[Énoncé du problème 1]
D'après l'extrait fourni, l'IA constitue un développement abouti de quoi ?
[Énoncé du problème 2]
Recopiez, s'il vous plaît, le passage de l'extrait fourni qui va de « L’IA concourt à » jusqu'à « du réseau social. ».

======== Extrait fourni

Le cadrage suivant est philosophique, pour ne pas dire métaphysique. Allons-nous vers un double cadrage, l’un sur l’essence de la technique et l’autre sur la métaphysique de la présence ? Questionner l’essence de cette technique qu’est l’IA ne coule pas de source. Une technique qui mobilise le calcul ne se conçoit pas comme une technique qui mobilise la force et l’énergie. Nous sommes passés d’un monde dialectique de confrontations, de forces, de dynamiques (Hegel et Balzac) à un monde de calcul, de formes. Si la dialectique et le conflit n’ont pas disparu du champ politique, une nouvelle donne se dessine, celle d’une logique qui ne se conçoit pas dialectiquement, ni à la Hegel, ni dans le sens de la logique dynamique du contradictoire de Lupasco (qui pourtant ouvre des perspectives systémiques dignes de considération). Ce serait une logique algébrique, une logique de la composition et des noyaux invariants.
L’IA concourt à l’installation d’un monde, elle constitue un développement abouti de la cybernétique et en ce sens, elle participe à l’organisation du travail et de la consommation. Elle rend disponible les étants humains et techniques. Chacun a sous la main ou à portée de main un service ou un élément du réseau social.
L’IA repose-t-elle sur une essence et si oui laquelle ? Cette question découle d’une proposition formulée par Heidegger pour qui l’essence de la technique n’a rien de technique. Ce qui une fois transposé conduit à énoncer que l’essence de l’IA n’a rien de l’intelligence et/ou de l’artificiel. En tant que réalisation technique, l’IA s’inscrit dans la phase achevée de la « métaphysique » occidentale, en prolongeant les techniques industrielles. Cette histoire de la « métaphysique » est aussi une histoire des essences et des langages. Les essences installent un kosmos dont le maintien impose que l’homme s’y sente comme chez lui, y demeure et pour ce faire, use d’un ensemble de mots dont la composition engendre des significations. L’IA semble changer la signification du monde en tant qu’elle interfère avec les mots et les signes. Elle contribue surtout à installer un champs de l’utile pour les individus et les entreprises, permettant aux premiers d’avoir sous la main ou à portée de main les biens, services et personne, et aux secondes d’avoir sous la main où à portée de main des opérateurs, des systèmes, des commandes. Elle interfère ainsi avec les désirs en mettant sous les yeux ce qu’attend l’individu ; elle répond à ses désirs, à ses volontés ; elle renforce la puissance d’avoir, de faire et s’il y a lieu, elle oriente le faire, ce qui interdit de l’analyser en terme de neutralité.

================
======== Données enregistrées

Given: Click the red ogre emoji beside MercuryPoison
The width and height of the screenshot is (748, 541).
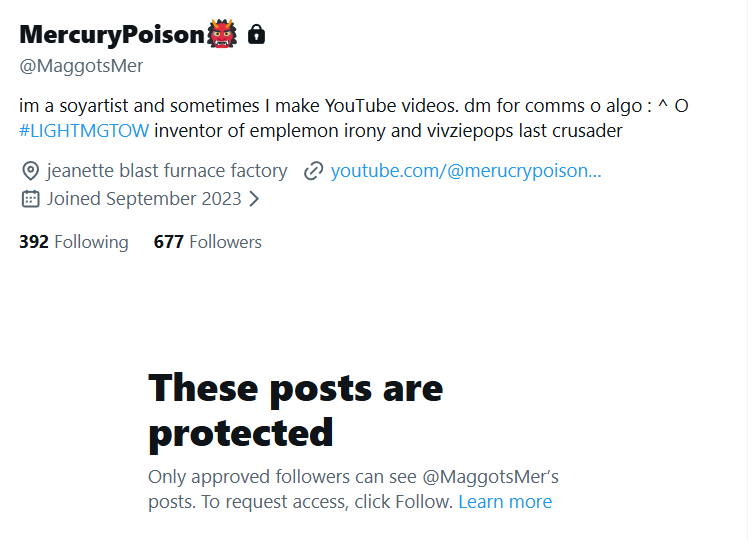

================

[Solution complète 1]
De la cybernétique.

[Solution complète 2]
L’IA concourt à l’installation d’un monde, elle constitue un développement abouti de la cybernétique et en ce sens, elle participe à l’organisation du travail et de la consommation. Elle rend disponible les étants humains et techniques. Chacun a sous la main ou à portée de main un service ou un élément du réseau social.